Another natural supplement that can contribute to a healthy life is vitamin E. Vitamin E is metabolized in fat, unlike some vitamins which are water soluble and leave the body soon after digestion. Because of this, you do not need to supplement with vitamin E as often or as heavily as you do with some other supplements. This vitamin is not found as readily in popular foods as some other vitamins such as vitamin C or vitamin A, which makes it a great candidate for supplementation. Vitamin E is important for good cardiovascular health, and is also a factor in healthy skin and nails. Some people have been known to use Vitamin E topically, as the capsules can be broken open and used directly on the skin to heal and soothe.

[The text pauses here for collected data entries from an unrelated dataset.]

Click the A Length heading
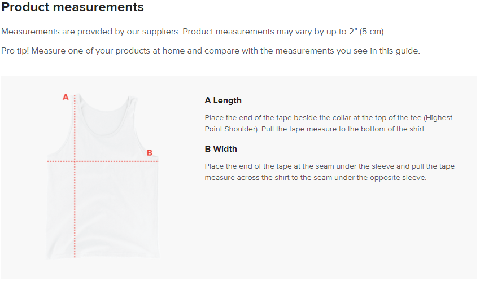(223, 100)
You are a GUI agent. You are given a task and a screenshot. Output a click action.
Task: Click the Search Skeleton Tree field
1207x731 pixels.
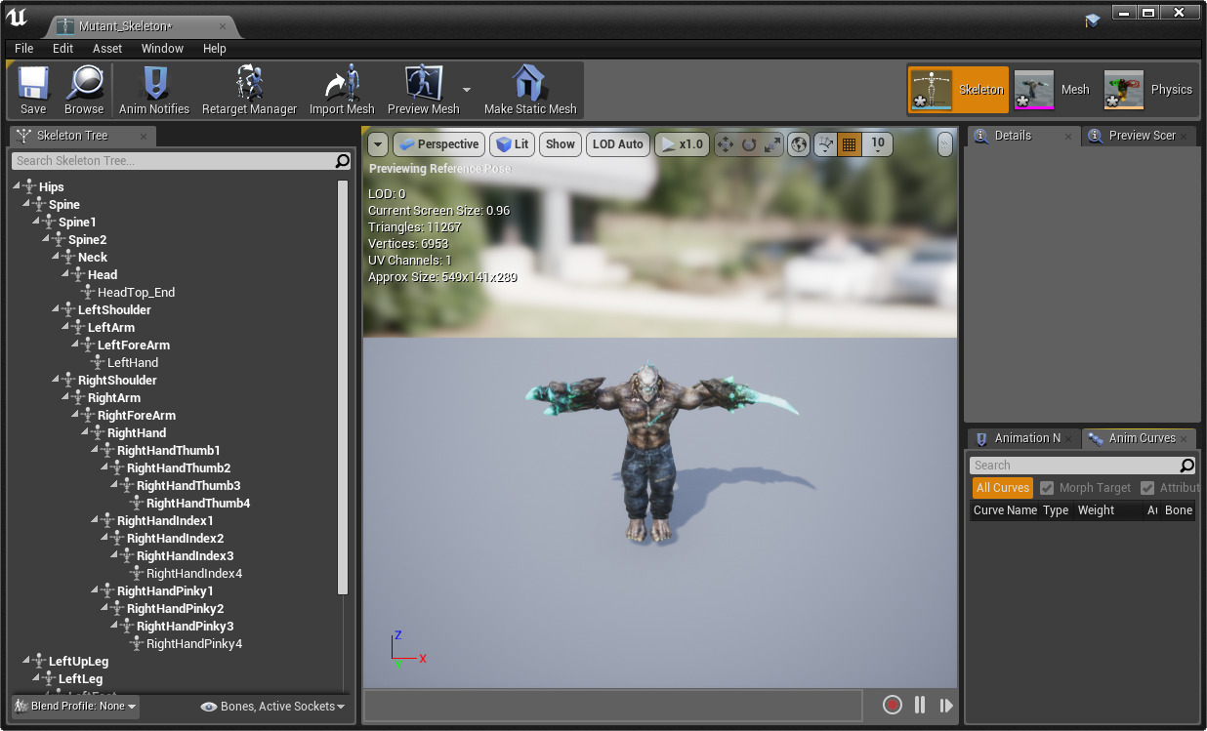(174, 161)
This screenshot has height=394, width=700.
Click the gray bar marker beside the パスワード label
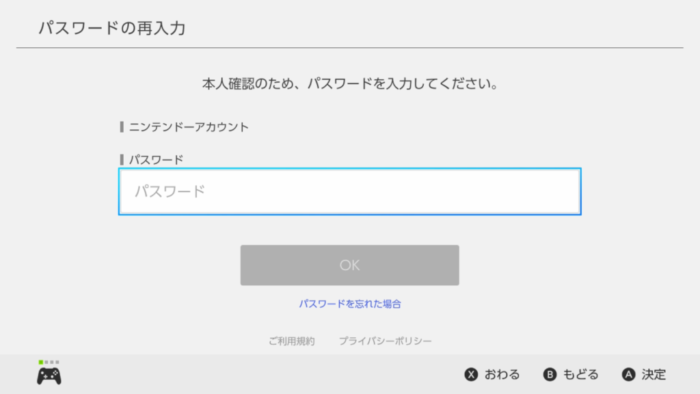(121, 159)
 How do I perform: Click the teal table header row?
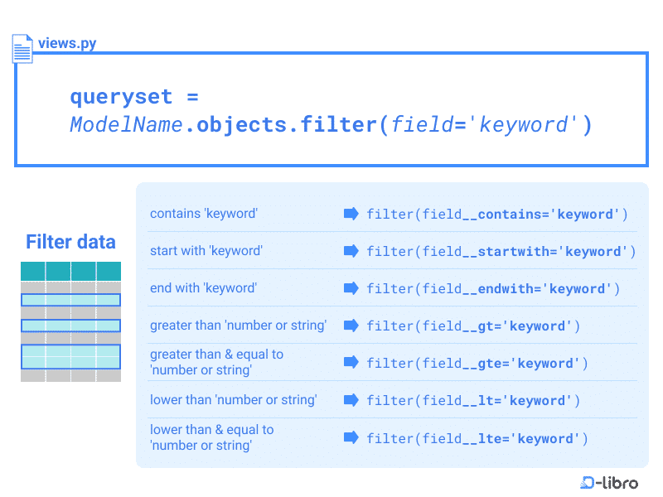point(70,270)
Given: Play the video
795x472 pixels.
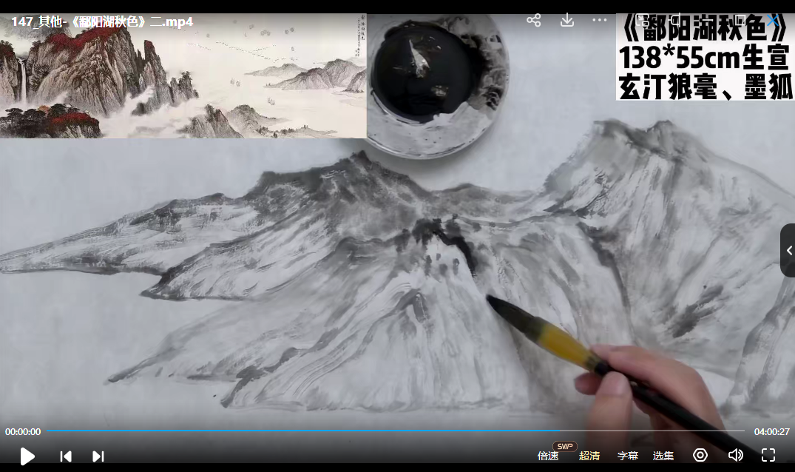Looking at the screenshot, I should (x=27, y=456).
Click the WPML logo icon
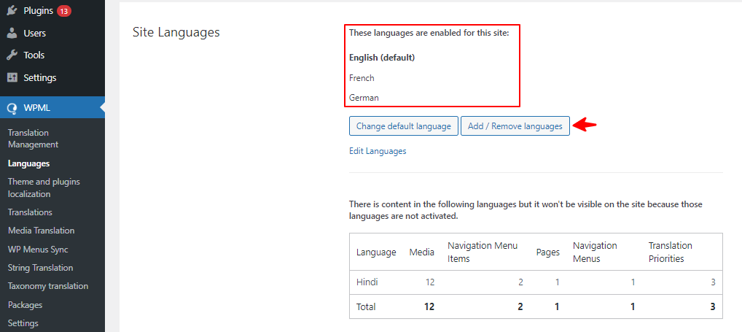742x332 pixels. 12,108
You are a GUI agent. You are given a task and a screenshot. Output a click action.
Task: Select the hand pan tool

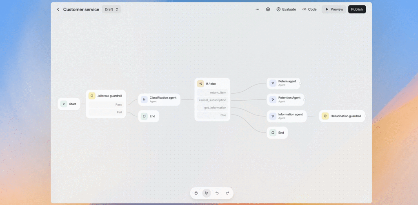click(196, 193)
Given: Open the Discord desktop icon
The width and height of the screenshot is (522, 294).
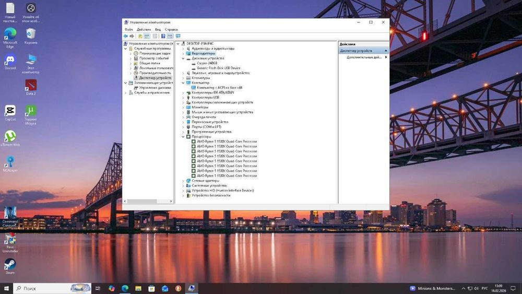Looking at the screenshot, I should (10, 60).
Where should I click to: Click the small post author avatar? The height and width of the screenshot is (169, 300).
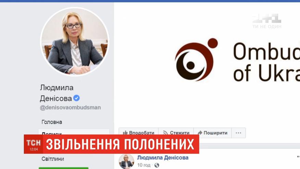click(126, 161)
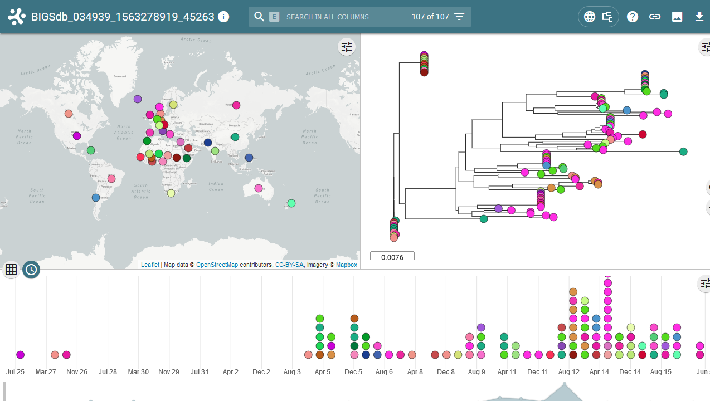Open the map controls sliders icon
Image resolution: width=710 pixels, height=401 pixels.
[x=347, y=47]
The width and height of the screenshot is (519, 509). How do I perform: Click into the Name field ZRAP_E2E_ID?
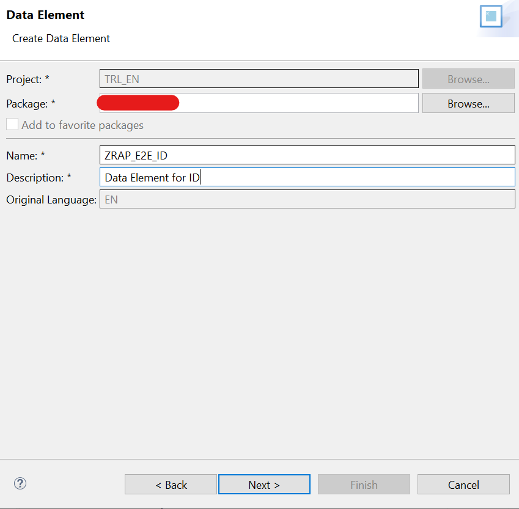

Whey protein is another supplement that you may not consider when you think of taking something ‘extra’ to meet your nutritional requirements. However, in this day of overloading with carbohydrates and eating fast foods, many people have a difficult time meeting their protein requirements for the day. This is not only true of vegetarians! It is very easy to mix up a protein shake in either milk or water; mixing it in milk adds about ten more grams of protein. While protein powders come in various forms such as egg protein, whey (milk) protein and soy protein, whey isolate is the most easily assimilated by the body and probably your best bet. It comes in delicious flavors such as vanilla, chocolate, strawberry and even odd dessert flavors like cookies and crème. These shakes are tasty and low calorie, and offer upwards of 30 grams per shake along with a number of essential amino acids.

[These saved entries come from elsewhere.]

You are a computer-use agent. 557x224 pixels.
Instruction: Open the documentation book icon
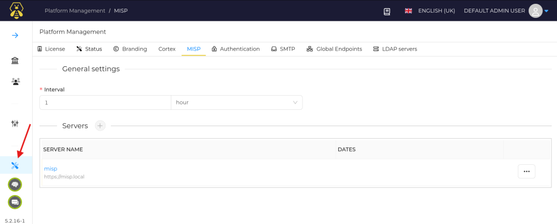click(x=387, y=11)
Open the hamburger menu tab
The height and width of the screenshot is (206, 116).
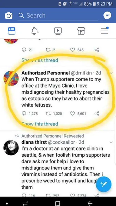[104, 31]
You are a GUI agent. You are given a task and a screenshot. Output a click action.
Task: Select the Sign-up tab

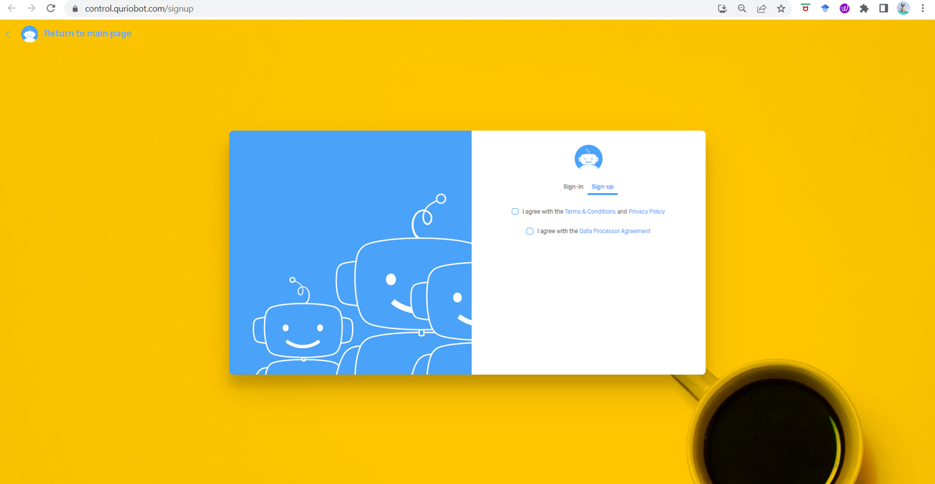click(602, 187)
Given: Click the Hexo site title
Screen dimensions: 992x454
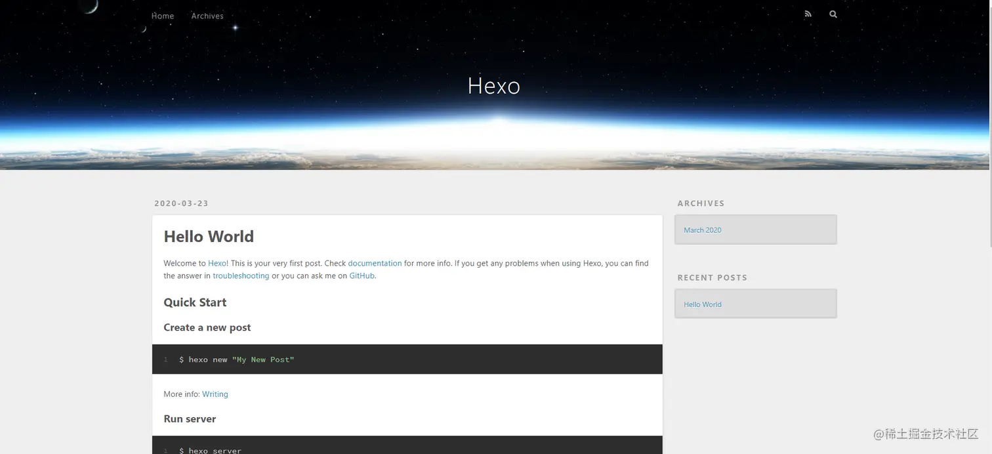Looking at the screenshot, I should (493, 86).
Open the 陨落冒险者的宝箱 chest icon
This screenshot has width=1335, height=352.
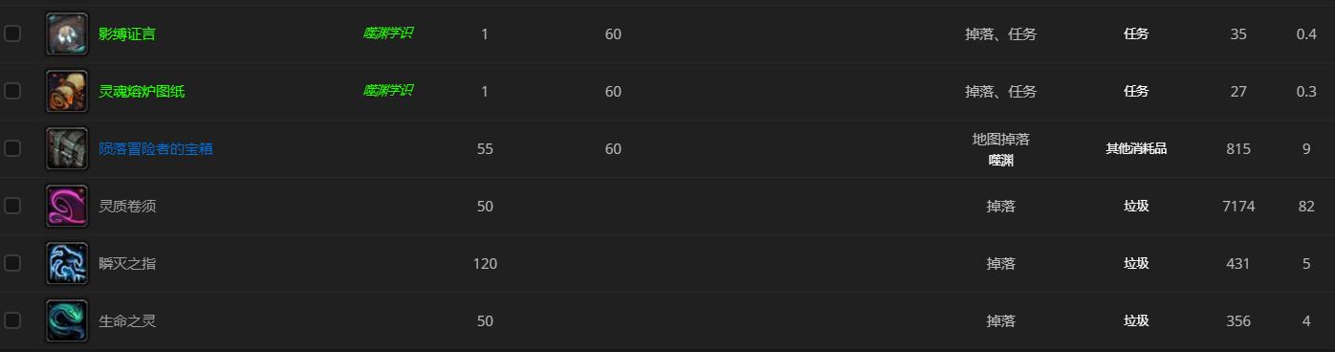point(67,149)
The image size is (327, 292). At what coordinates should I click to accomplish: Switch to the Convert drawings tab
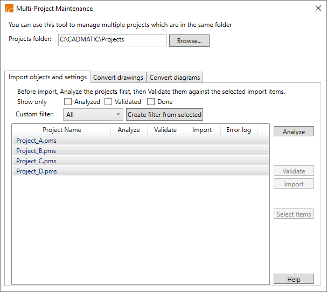[x=118, y=78]
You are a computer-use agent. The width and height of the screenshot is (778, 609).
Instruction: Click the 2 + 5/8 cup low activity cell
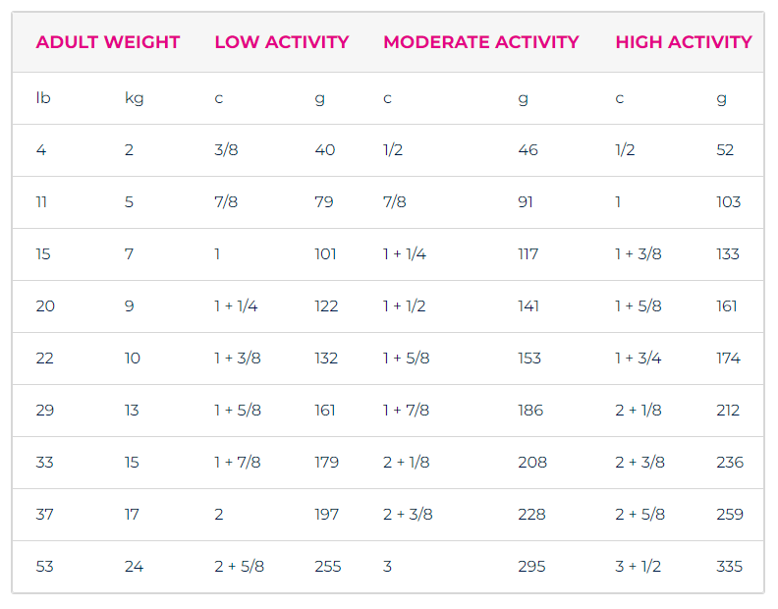click(239, 567)
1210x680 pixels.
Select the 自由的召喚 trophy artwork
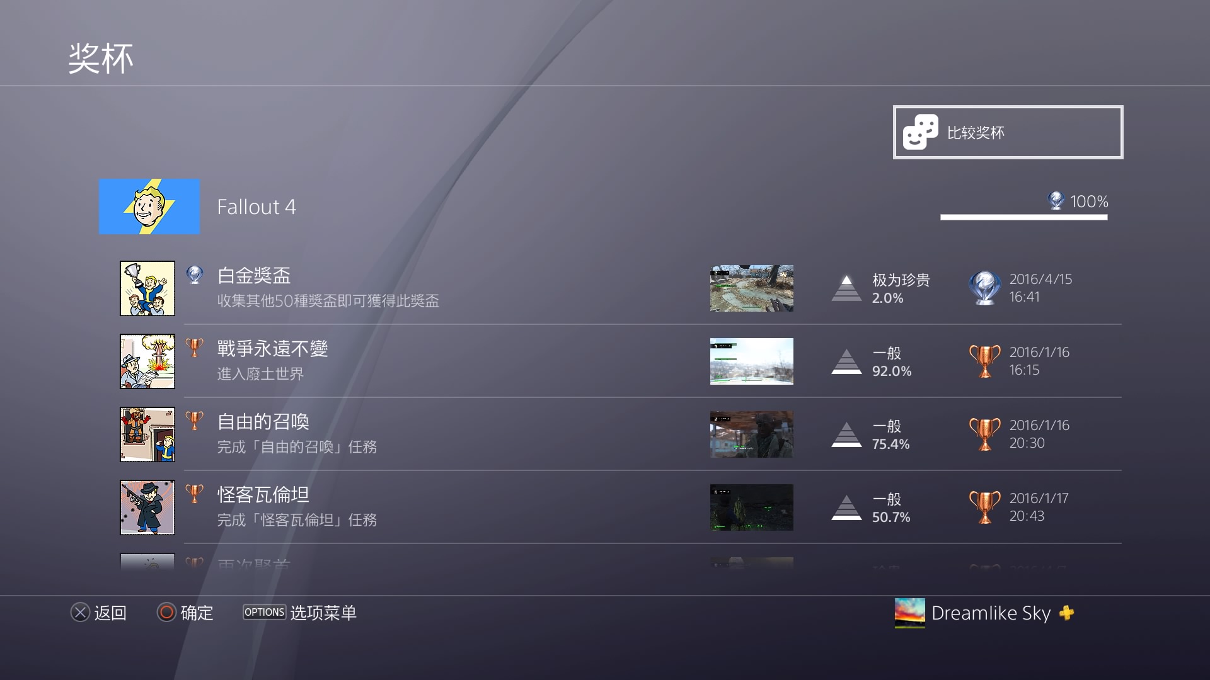(x=147, y=434)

Another supplement gaining in popularity is probiotics, and with good reason. Probiotics are a great way to keep your intestines healthy. They help to maintain the good bacteria in a healthy digestive tract, and can replace the good bacteria in the colon that is lost through consumption of preservatives, toxic food substances and other environmental dangers. Some of these supplements need to be refrigerated, as the cultures are live and need to be kept in a certain temperature. However, you can find probiotics that are easily kept without refrigeration and have a longer shelf life.

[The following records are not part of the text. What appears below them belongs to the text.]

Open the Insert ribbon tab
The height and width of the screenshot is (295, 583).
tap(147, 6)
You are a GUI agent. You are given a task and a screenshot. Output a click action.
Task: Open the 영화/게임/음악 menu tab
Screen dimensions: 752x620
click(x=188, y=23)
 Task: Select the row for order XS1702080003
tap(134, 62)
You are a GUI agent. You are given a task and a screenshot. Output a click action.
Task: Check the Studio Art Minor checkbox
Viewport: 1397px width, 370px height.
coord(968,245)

The latest in supplements that pack a great nutritional punch are drinkable greens. Many people (try as they might) do not like the taste of vegetables and refuse to eat them despite their important role in a healthy diet. With greens in supplement form, you can get all of the benefits and antioxidant properties of a great number of vegetables in one shot. Some are available in pill form, but most are drinkable powders that offer up a wide array of vegetables, fruits, and other whole green foods into a serving the size of a tablespoon. The taste may take some getting used to, but the health benefits are worth making the adjustment. There are virtually no calories in greens you can drink, but they have more nutrient value than virtually anything else you can consume in such a small quantity!
These are just some of the important and basic supplements that, when incorporated into an otherwise healthy lifestyle of diet and exercise, can go a long way to help you live your healthiest and longest life possible. If you are new to the world of supplements, these few are a great place to start!